* [Problem description] No pictures belong in the copy. Retype exactly, and only, the stretch of lines below from the one with "Filter by Ikke fakturerbar" through the one with "You are a computer-use agent.".

-- Material for this exercise follows --

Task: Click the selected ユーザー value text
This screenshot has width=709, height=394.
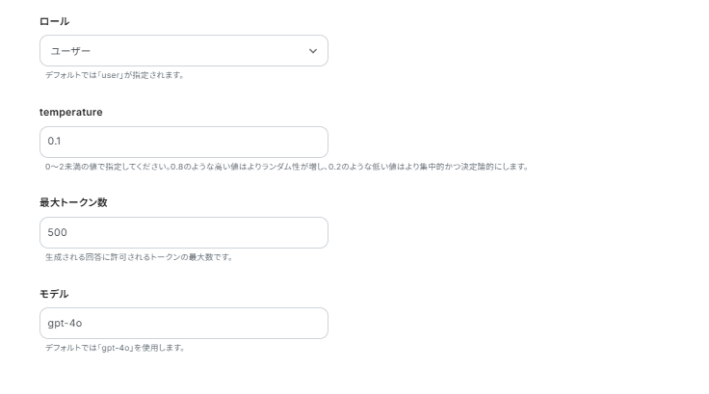Action: [x=69, y=50]
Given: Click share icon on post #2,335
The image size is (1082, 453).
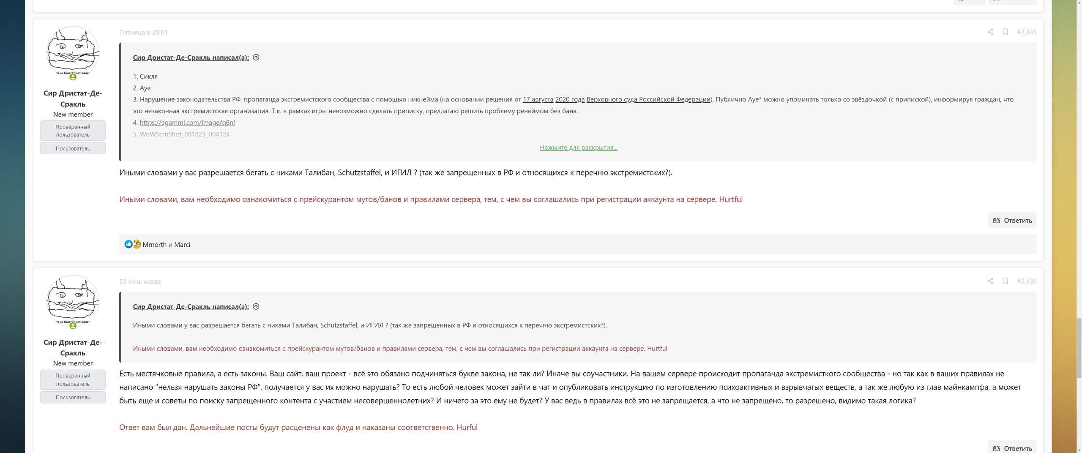Looking at the screenshot, I should click(x=990, y=32).
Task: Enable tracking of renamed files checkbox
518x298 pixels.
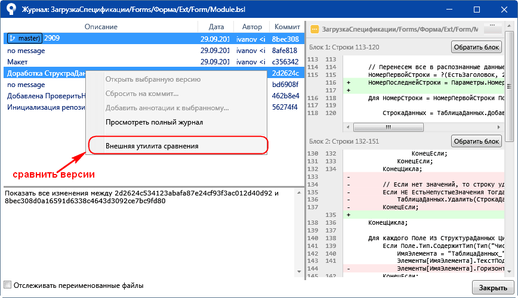Action: tap(8, 285)
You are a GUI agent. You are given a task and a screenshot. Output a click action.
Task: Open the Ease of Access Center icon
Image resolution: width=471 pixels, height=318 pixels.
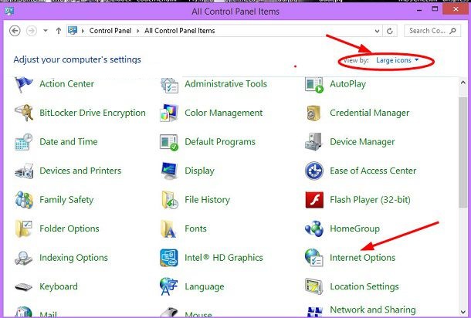(x=314, y=171)
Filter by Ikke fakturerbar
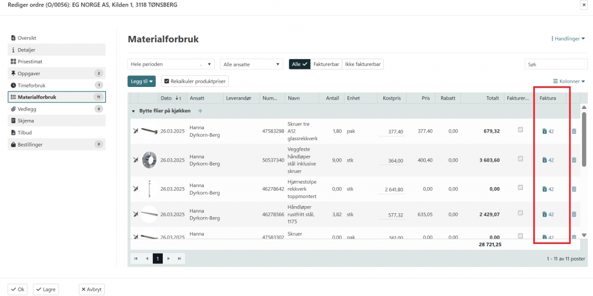Image resolution: width=593 pixels, height=296 pixels. click(x=363, y=64)
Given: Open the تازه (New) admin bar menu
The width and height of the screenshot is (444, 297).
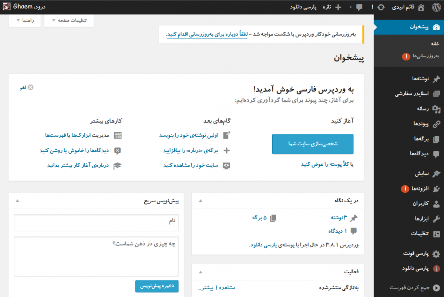Looking at the screenshot, I should click(x=332, y=7).
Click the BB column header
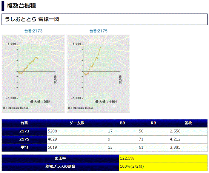Image resolution: width=209 pixels, height=173 pixels. (122, 123)
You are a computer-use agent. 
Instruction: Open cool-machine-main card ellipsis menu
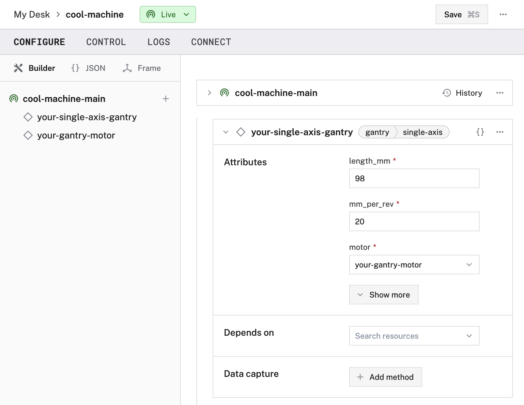[500, 93]
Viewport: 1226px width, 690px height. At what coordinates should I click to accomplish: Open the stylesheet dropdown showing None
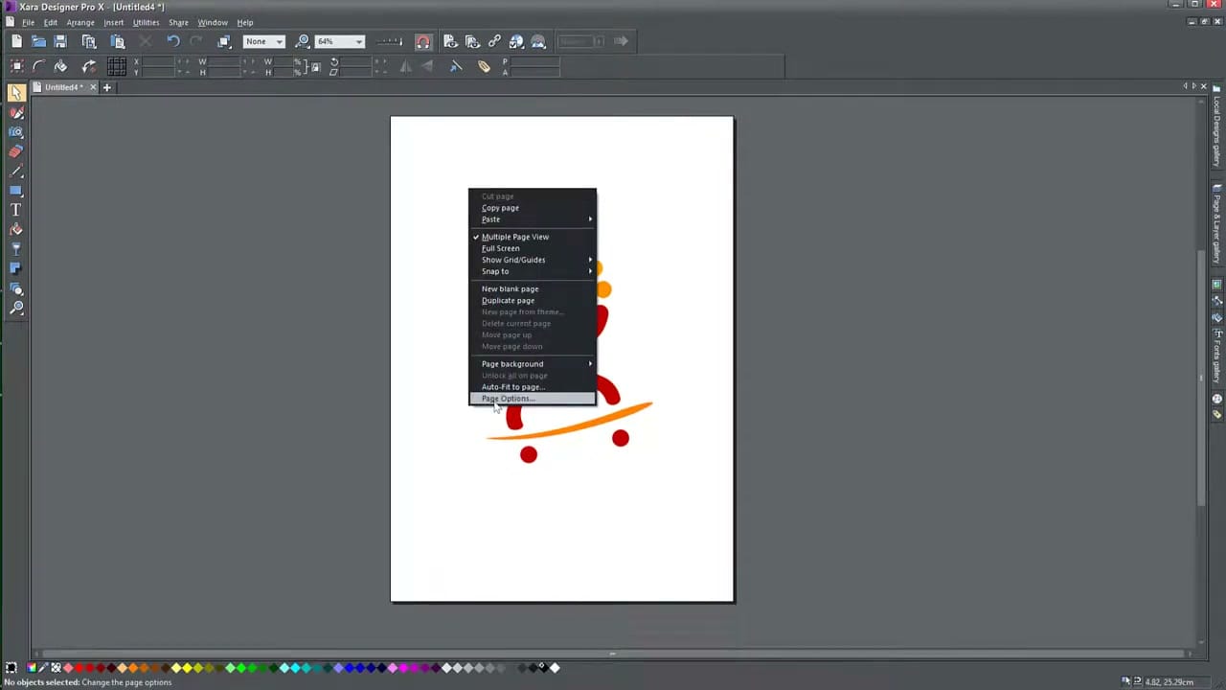[x=264, y=41]
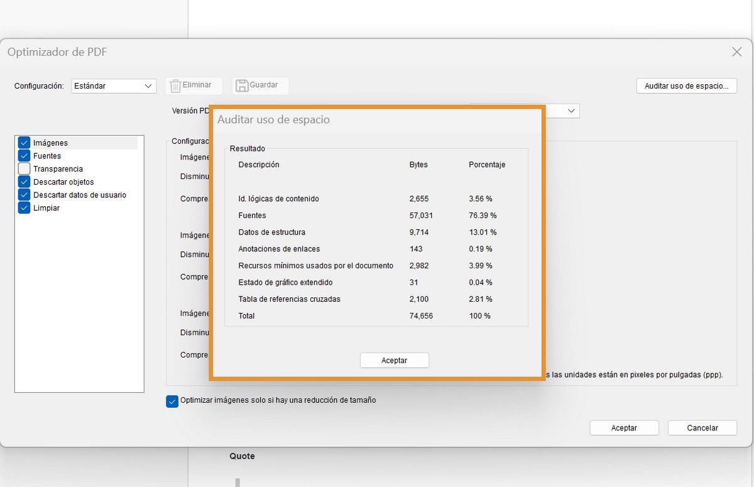This screenshot has height=487, width=754.
Task: Enable the Transparencia checkbox
Action: coord(23,168)
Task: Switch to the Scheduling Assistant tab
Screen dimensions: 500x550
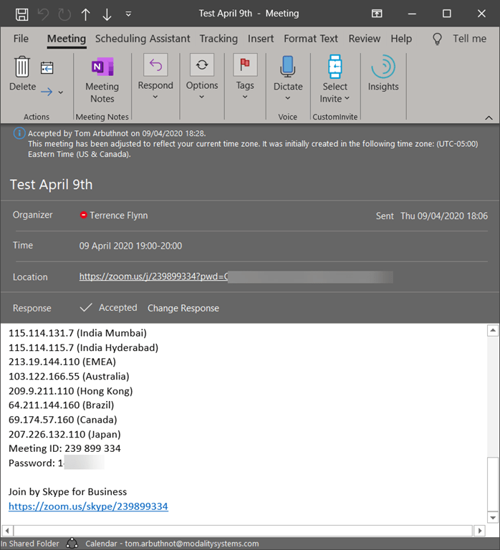Action: point(143,39)
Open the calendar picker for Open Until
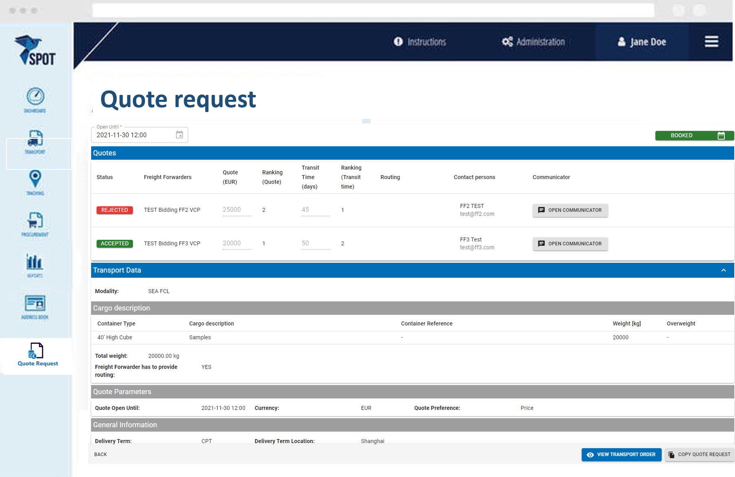The image size is (735, 477). point(179,135)
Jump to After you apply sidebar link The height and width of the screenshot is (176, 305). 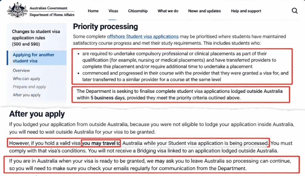(27, 95)
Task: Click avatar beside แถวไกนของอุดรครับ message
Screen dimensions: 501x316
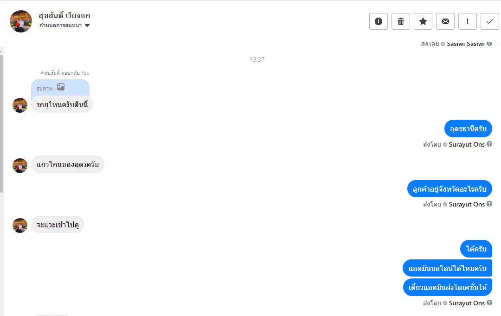Action: click(x=20, y=166)
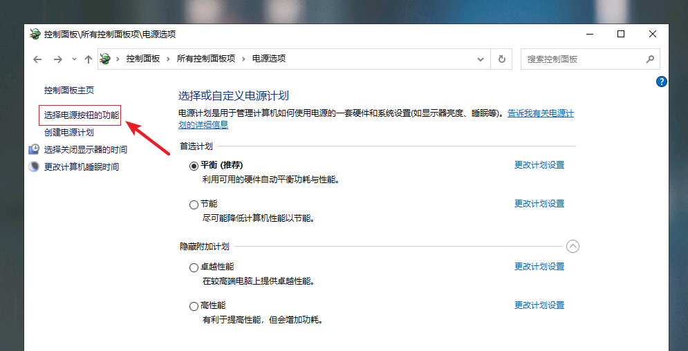The image size is (688, 351).
Task: Click 控制面板 in the breadcrumb path
Action: [143, 59]
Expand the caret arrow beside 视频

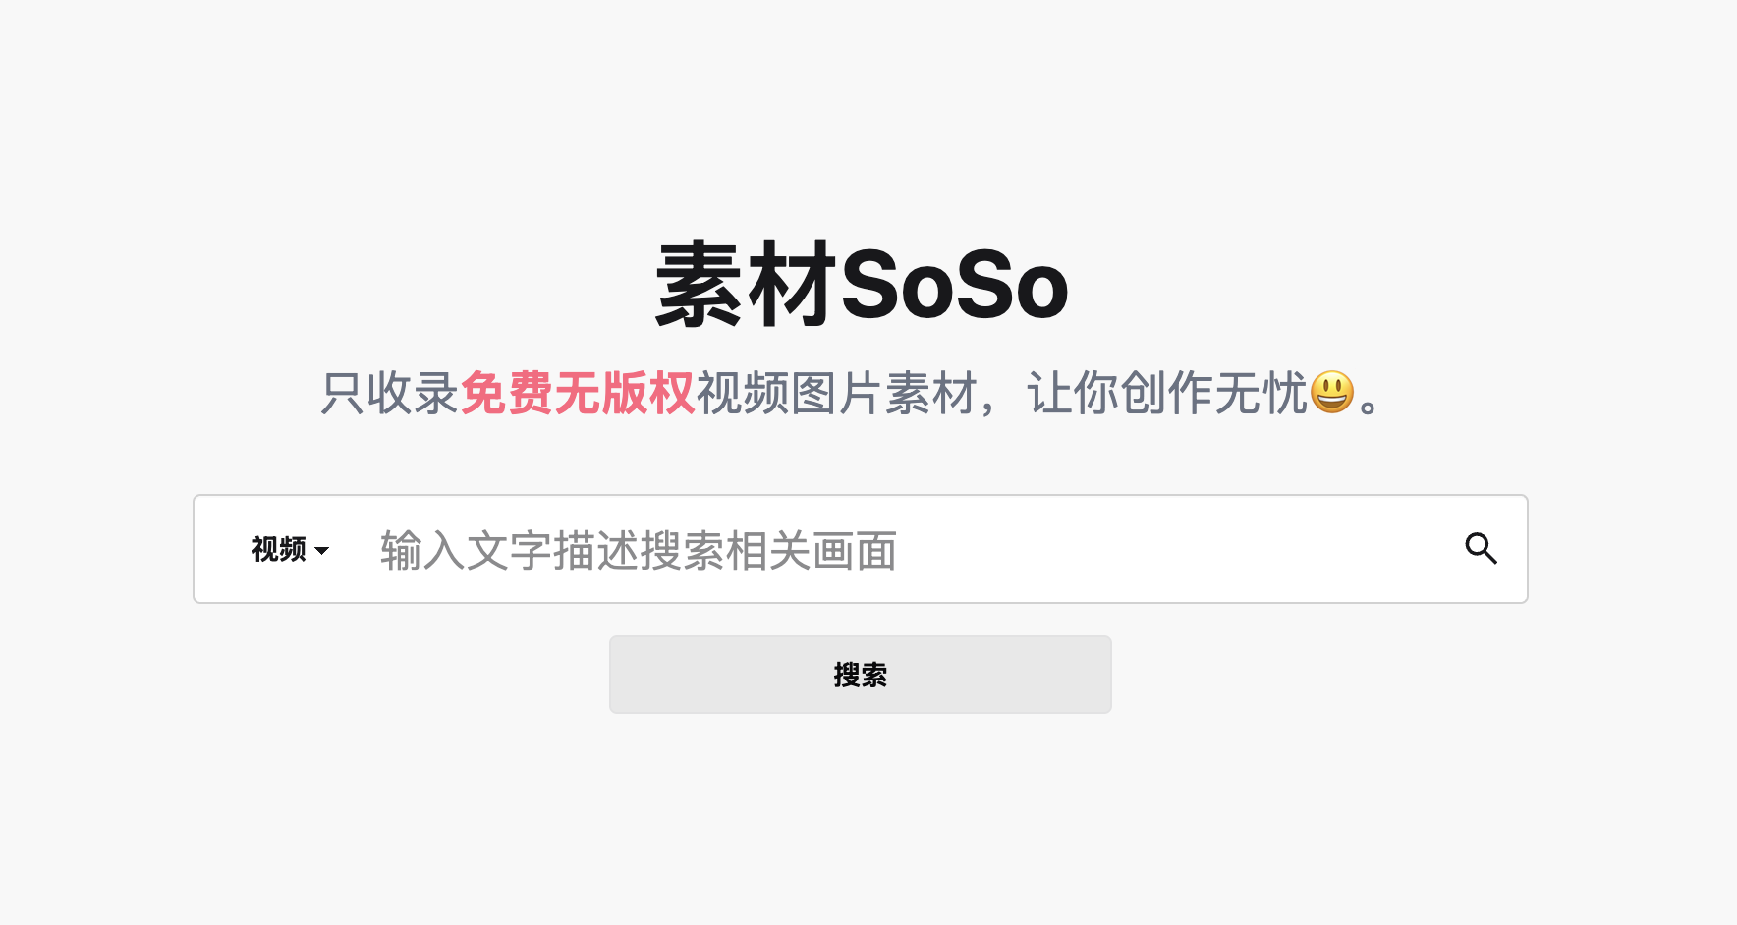[x=321, y=551]
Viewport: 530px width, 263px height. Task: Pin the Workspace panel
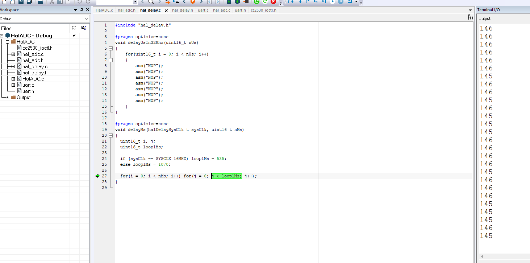pyautogui.click(x=82, y=10)
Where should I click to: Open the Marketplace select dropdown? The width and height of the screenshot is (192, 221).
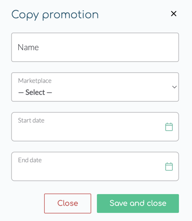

-- Material for this exercise concluded --

* [Solution to this task]
Filter by Ikke fakturerbar
Image resolution: width=593 pixels, height=296 pixels. click(x=363, y=64)
Given: Open the تازه (New) admin bar menu
The width and height of the screenshot is (444, 297).
Looking at the screenshot, I should click(x=332, y=7).
Click the BB column header
Image resolution: width=209 pixels, height=173 pixels. (122, 123)
You are a computer-use agent. 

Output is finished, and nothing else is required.